Performance Characteristics#
This document explains barecat’s performance characteristics and optimization strategies.
Lookup Performance#
File lookup by path is O(1) via SQLite index:
# Constant time regardless of archive size
data = bc['path/to/file.jpg']
The SQLite B-tree index on files.path provides logarithmic lookup,
but with SQLite’s page caching and memory-mapping, this approaches constant
time for typical workloads.
Benchmark (1M files):
First lookup: ~1ms (cold cache)
Subsequent lookups: ~0.1ms (warm cache)
Directory Listing#
Directory operations use the parent column index:
# O(k) where k = number of entries in directory
entries = bc.listdir('some/directory')
The idx_files_parent and idx_dirs_parent indexes make this efficient.
Walking the entire archive:
# O(n) where n = total files
for root, dirs, files in bc.walk(''):
pass
Sequential vs Random Access#
Sequential access (reading in physical order):
from barecat import Order
# Optimal for HDDs, good for SSDs
for f in bc.index.iter_all_fileinfos(order=Order.ADDRESS):
data = bc[f.path]
This minimizes disk seeks by reading files in the order they’re stored.
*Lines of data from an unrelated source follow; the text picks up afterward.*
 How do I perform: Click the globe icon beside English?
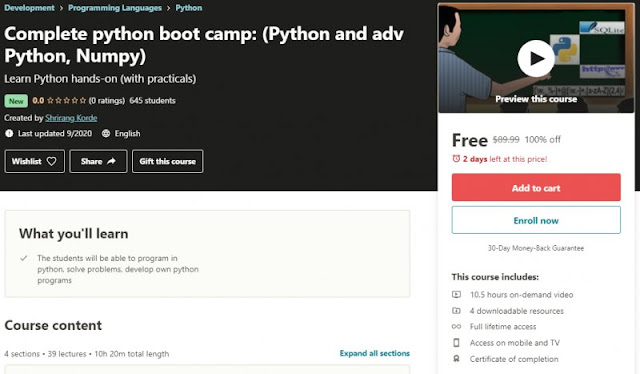106,134
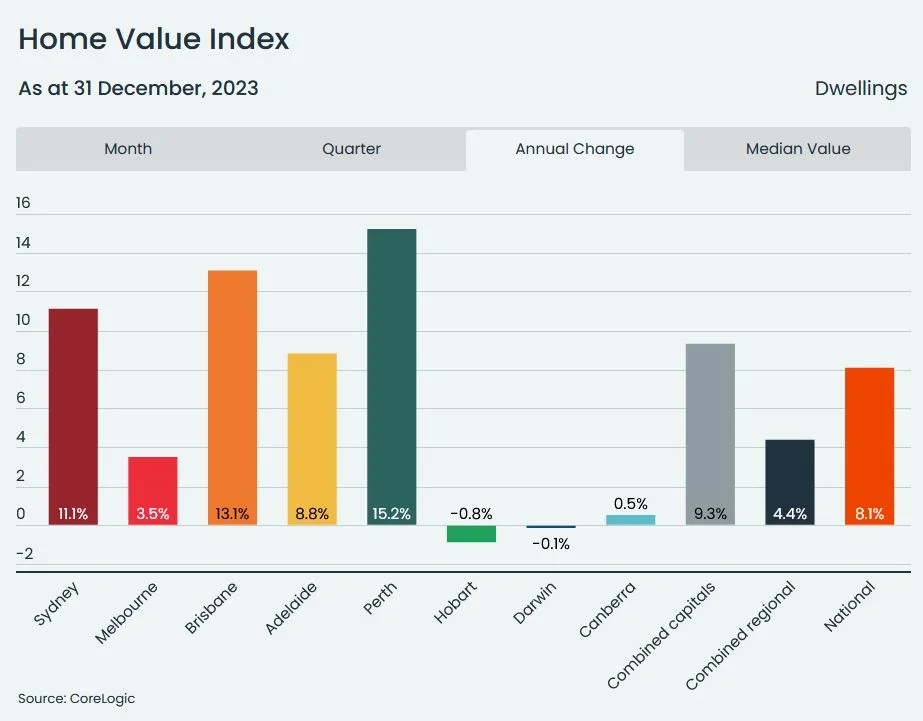The width and height of the screenshot is (923, 721).
Task: Select the Darwin bar at -0.1%
Action: pyautogui.click(x=549, y=525)
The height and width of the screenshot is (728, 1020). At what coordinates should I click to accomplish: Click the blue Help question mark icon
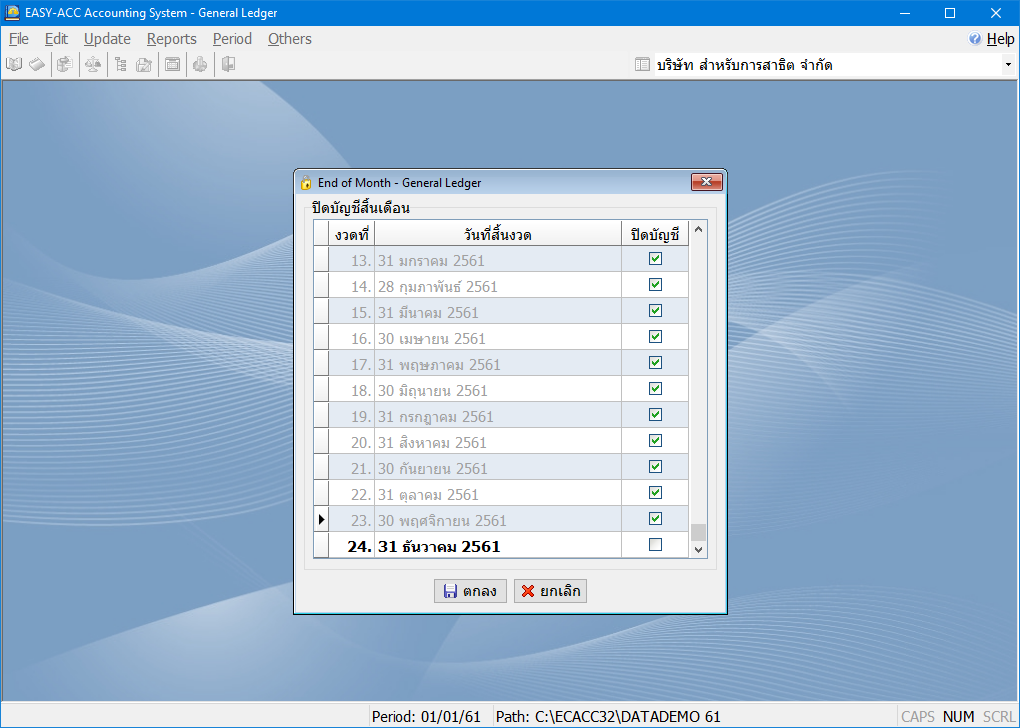tap(975, 39)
Random access (shuffled order):
import random
paths = list(bc.index.iter_all_paths())
random.shuffle(paths)
for path in paths:
data = bc[path]
Performance depends heavily on storage:
SSD: Random access is nearly as fast as sequential
HDD: Random access can be 100x slower than sequential
Memory Usage#
Barecat uses memory-mapping for large reads:
PRAGMA mmap_size = 30000000000 # ~30GB mmap window
This allows the OS to manage file caching efficiently.
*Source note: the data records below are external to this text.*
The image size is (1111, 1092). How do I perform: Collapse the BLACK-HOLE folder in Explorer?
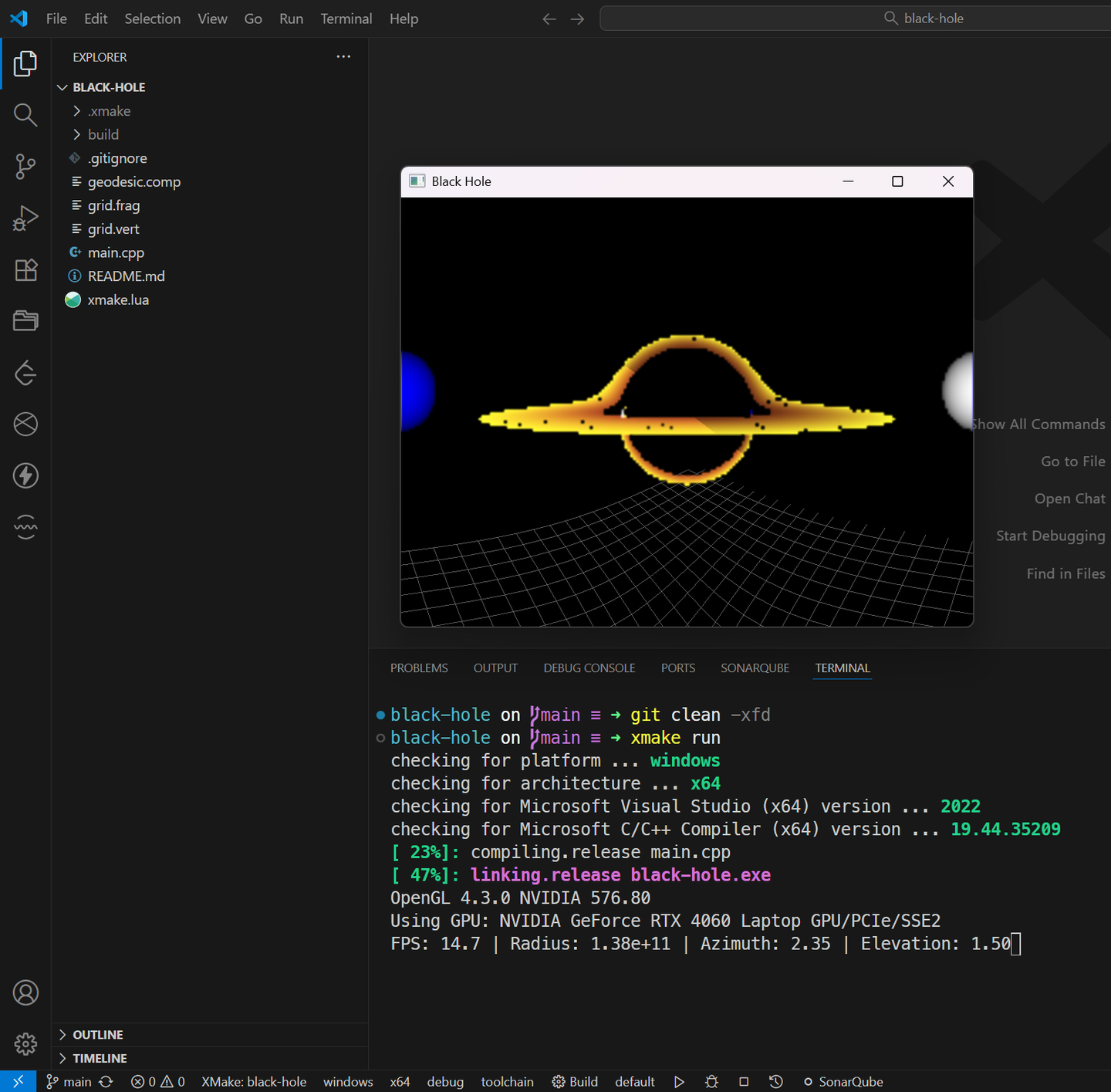coord(62,86)
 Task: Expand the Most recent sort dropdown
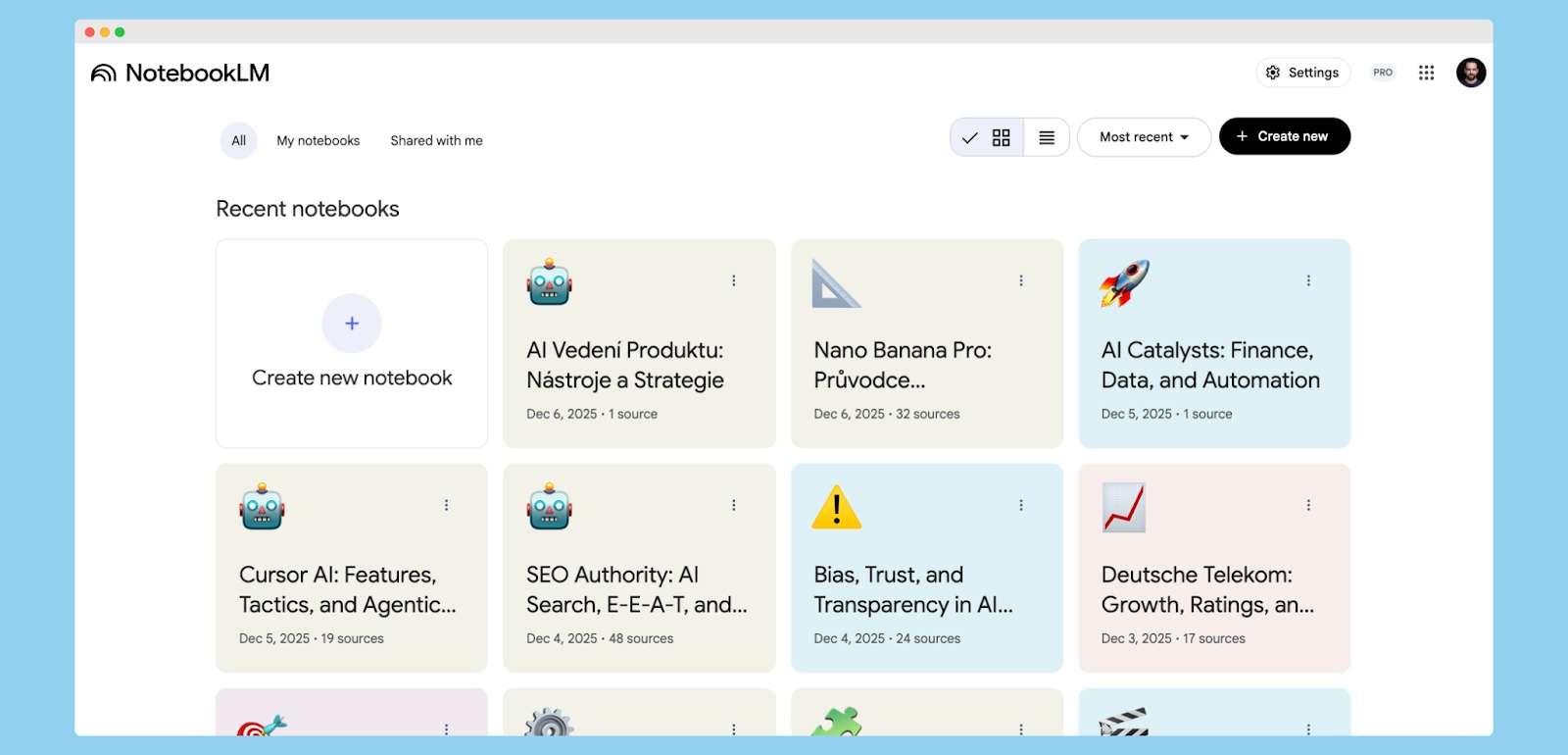coord(1144,137)
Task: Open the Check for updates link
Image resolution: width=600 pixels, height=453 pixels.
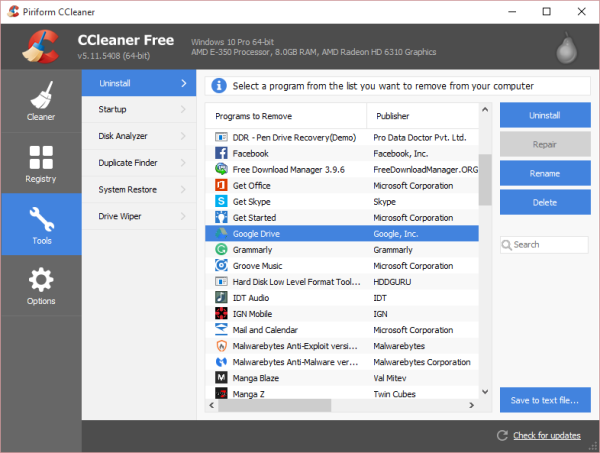Action: coord(546,435)
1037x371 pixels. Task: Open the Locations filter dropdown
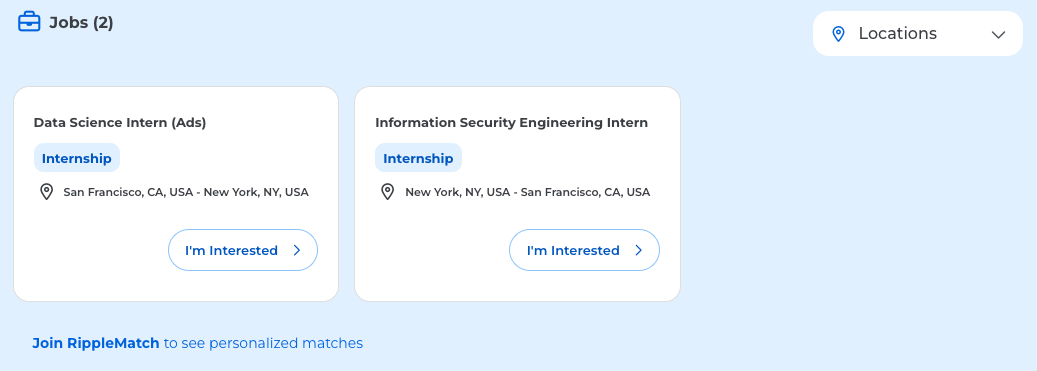click(x=917, y=34)
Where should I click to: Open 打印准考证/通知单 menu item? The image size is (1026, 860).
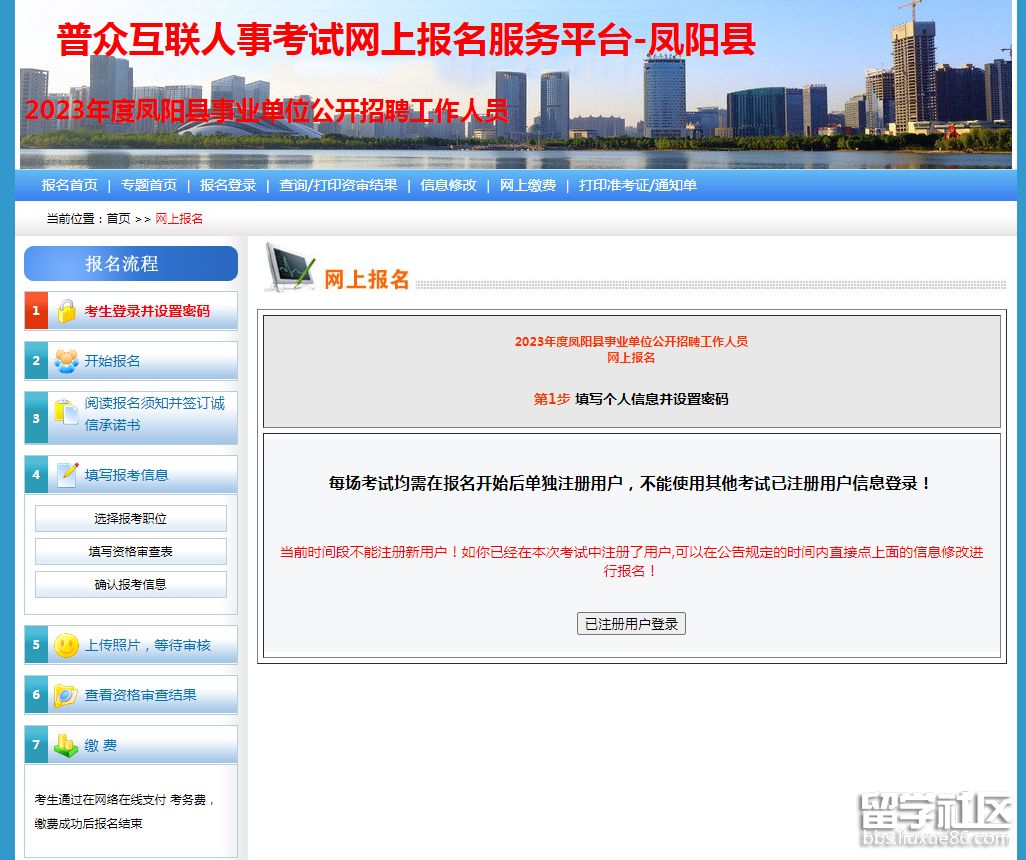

Memory overhead per open archive:
SQLite connection: ~1MB
File handles: ~1KB per open shard
Index cache: Managed by SQLite
For threadsafe=True, each thread/process gets its own connections,
multiplying memory usage.
Write Performance#
Single file writes:
bc['file.txt'] = data # Append to shard + index insert
Write performance is limited by:
SQLite transaction overhead
fsync for durability
Bulk writes (disable triggers for speed):
with bc.index.no_triggers():
for path, data in items:
bc[path] = data
bc.index.update_treestats() # Rebuild after bulk insert
This can be 10-100x faster for large imports.
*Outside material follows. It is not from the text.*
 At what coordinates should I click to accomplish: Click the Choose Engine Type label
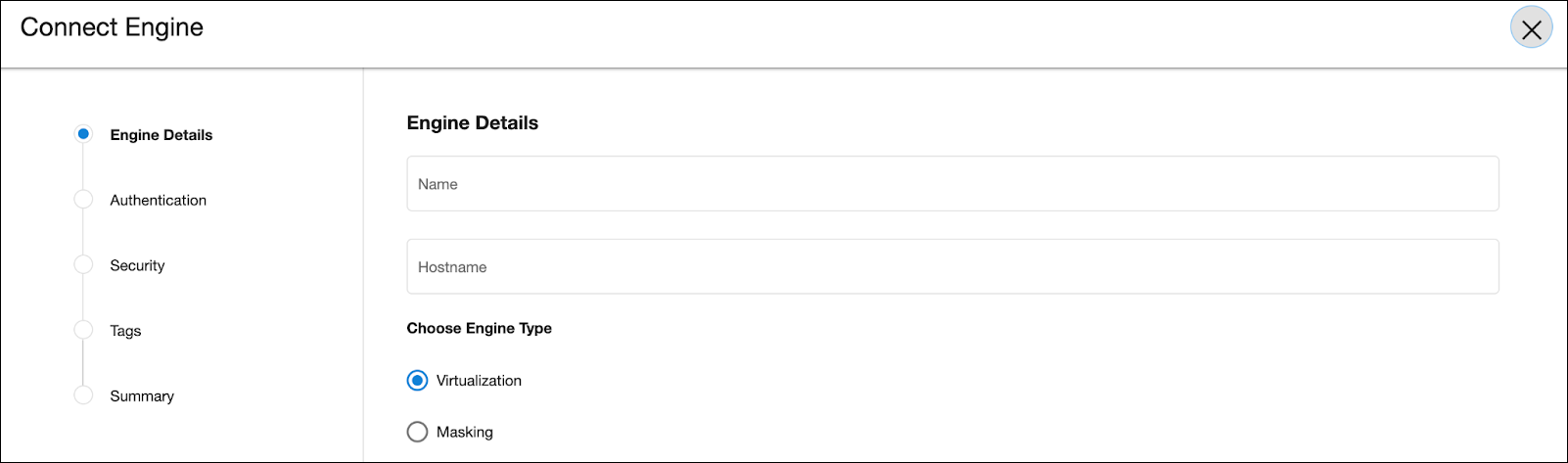point(479,328)
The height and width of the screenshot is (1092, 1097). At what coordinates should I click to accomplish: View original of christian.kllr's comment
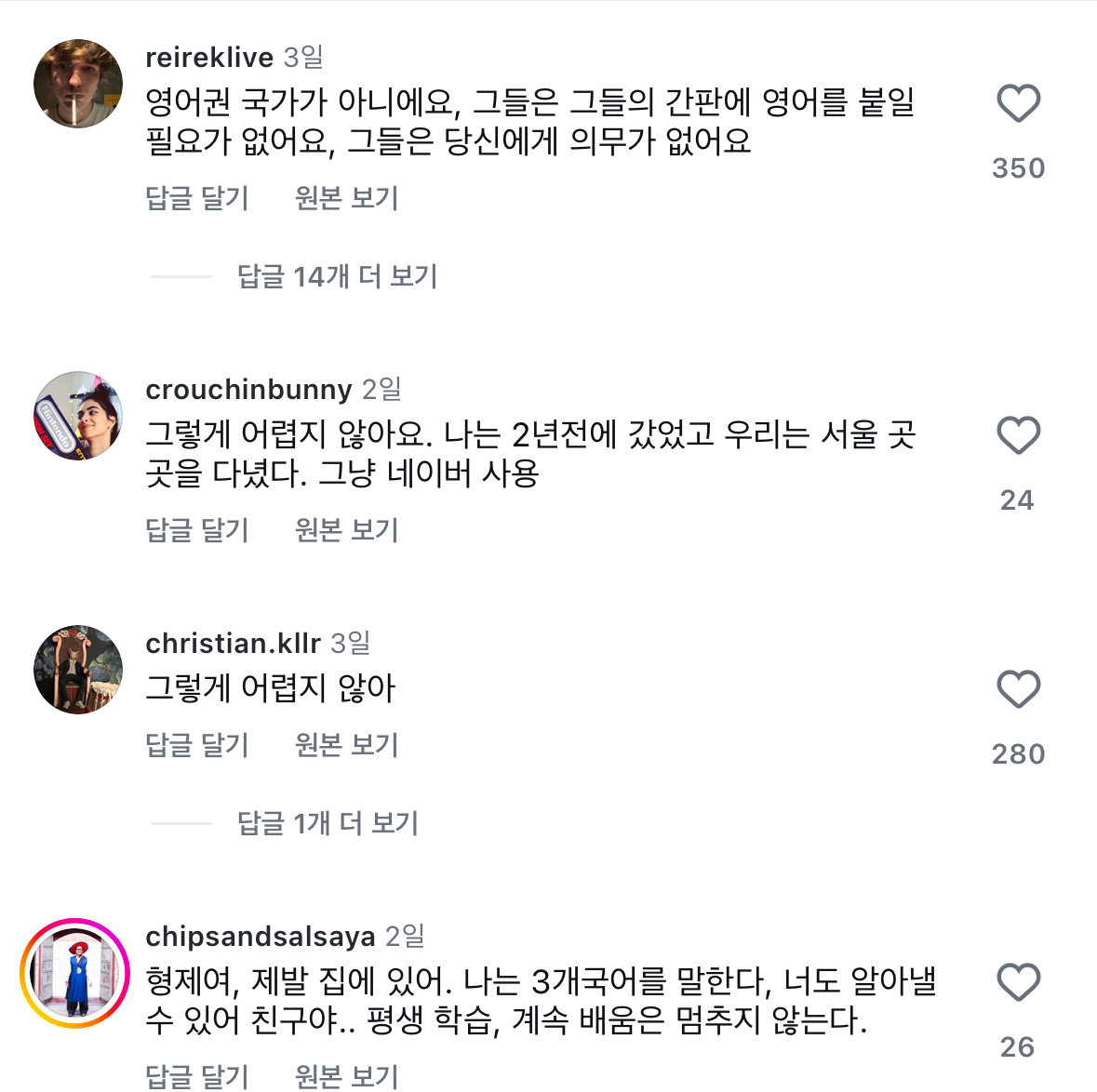[x=346, y=745]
Multi-Process Performance#
With threadsafe=True, each DataLoader worker gets isolated resources:
bc = barecat.Barecat('data.barecat', threadsafe=True)
# Each worker has:
# - Own SQLite connection
# - Own file handles
# - No locking overhead
This scales linearly with workers up to I/O saturation.
Benchmark (8 workers, SSD):
Workers Throughput (images/sec)
1 2,500
2 5,000
4 9,500
8 15,000 (I/O limited)
Network Filesystem Considerations#
Barecat was designed for network filesystems (NFS, Lustre, GPFS).
Why it helps:
Fewer files = less metadata overhead
Sequential reads within shards
SQLite index can be cached locally
Optimization tips:
Copy index to local SSD if possible:
cp archive.barecat /local/tmp/ ln -sf /network/archive.barecat-shard-* /local/tmp/ # Use /local/tmp/archive.barecat
Use read-ahead for sequential access
Consider
readonly_is_immutable=Truefor better caching
Comparison with Raw Files#
Reading 1M small files (1KB each):
Method Time (sec) Notes
Raw files (SSD) 120 1M stat + open + read
Raw files (NFS) 3600+ Network metadata overhead
Barecat (SSD) 30 Single index + sequential read
Barecat (NFS) 60 Index cached, shard streaming
The improvement comes from:
Single SQLite lookup vs filesystem metadata
Sequential shard read vs many small reads
No directory traversal overhead
Profiling Tips#
Identify I/O bottlenecks:
import cProfile
import pstats
with cProfile.Profile() as pr:
for i in range(1000):
data = bc[paths[i]]
stats = pstats.Stats(pr)
stats.sort_stats('cumulative')
stats.print_stats(20)
Monitor with iostat:
iostat -x 1 # Watch disk utilization during training
PyTorch profiler:
with torch.profiler.profile(
activities=[torch.profiler.ProfilerActivity.CPU],
with_stack=True,
) as prof:
for batch in loader:
pass
print(prof.key_averages().table(sort_by="cpu_time_total"))
Optimization Checklist#
Use SSDs if possible
Set threadsafe=True for multi-worker DataLoader
Use Order.ADDRESS for sequential workloads on HDDs
Disable triggers for bulk imports
Size shards appropriately (10-50GB typical)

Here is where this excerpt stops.